Anand Classes provides NCERT Solutions for Class 11 Maths Chapter 3 – Trigonometric Functions (Miscellaneous Exercise) with detailed step-by-step explanations, conceptual clarity, and solved examples as per the latest CBSE and NCERT guidelines. This Miscellaneous Exercise combines concepts from all previous exercises—covering trigonometric identities, general solutions of trigonometric equations, signs of trigonometric functions, values of functions in different quadrants, and relations between degrees and radians. These solutions help students revise and master every concept essential for school exams, JEE, NDA, CUET, and other entrance tests. All questions are solved accurately by expert teachers to strengthen problem-solving skills. Click the print button to download study material and notes in PDF format.

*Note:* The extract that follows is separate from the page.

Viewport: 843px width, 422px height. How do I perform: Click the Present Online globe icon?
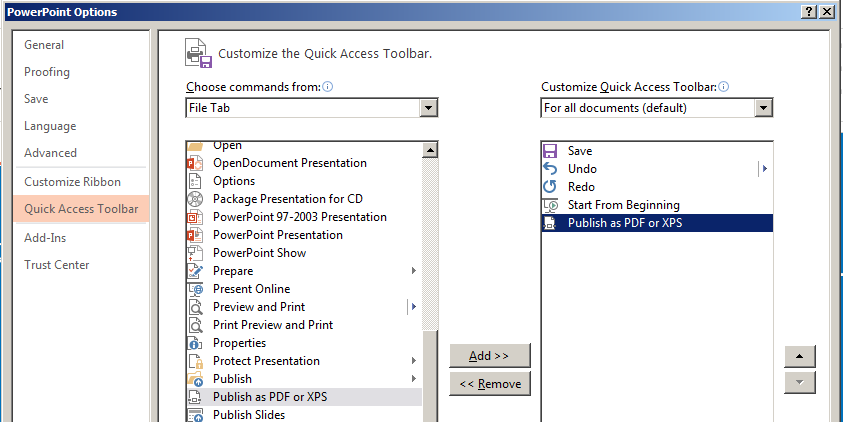(195, 289)
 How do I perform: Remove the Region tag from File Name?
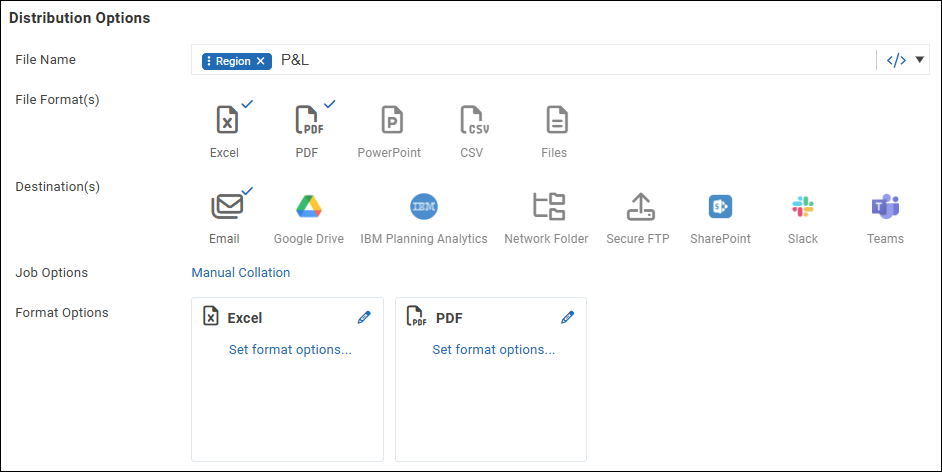click(x=261, y=61)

Q.1 : Prove $$2\cos\frac{\pi}{13}\cos\frac{9\pi}{13}+\cos\frac{3\pi}{13}+\cos\frac{5\pi}{13}=0$$
Solution
LHS
$$
=2\cos\frac{\pi}{13}\cos\frac{9\pi}{13}+\cos\frac{3\pi}{13}+\cos\frac{5\pi}{13}
$$
Use $\cos A+\cos B=2\cos\frac{A+B}{2}\cos\frac{A-B}{2}$ on the last two terms:
$$
\cos\frac{3\pi}{13}+\cos\frac{5\pi}{13}
=2\cos\frac{3\pi/13+5\pi/13}{2}\cos\frac{3\pi/13-5\pi/13}{2}
$$
$$
=2\cos\frac{8\pi}{26}\cos\frac{-2\pi}{26}
=2\cos\frac{4\pi}{13}\cos\left(-\frac{\pi}{13}\right)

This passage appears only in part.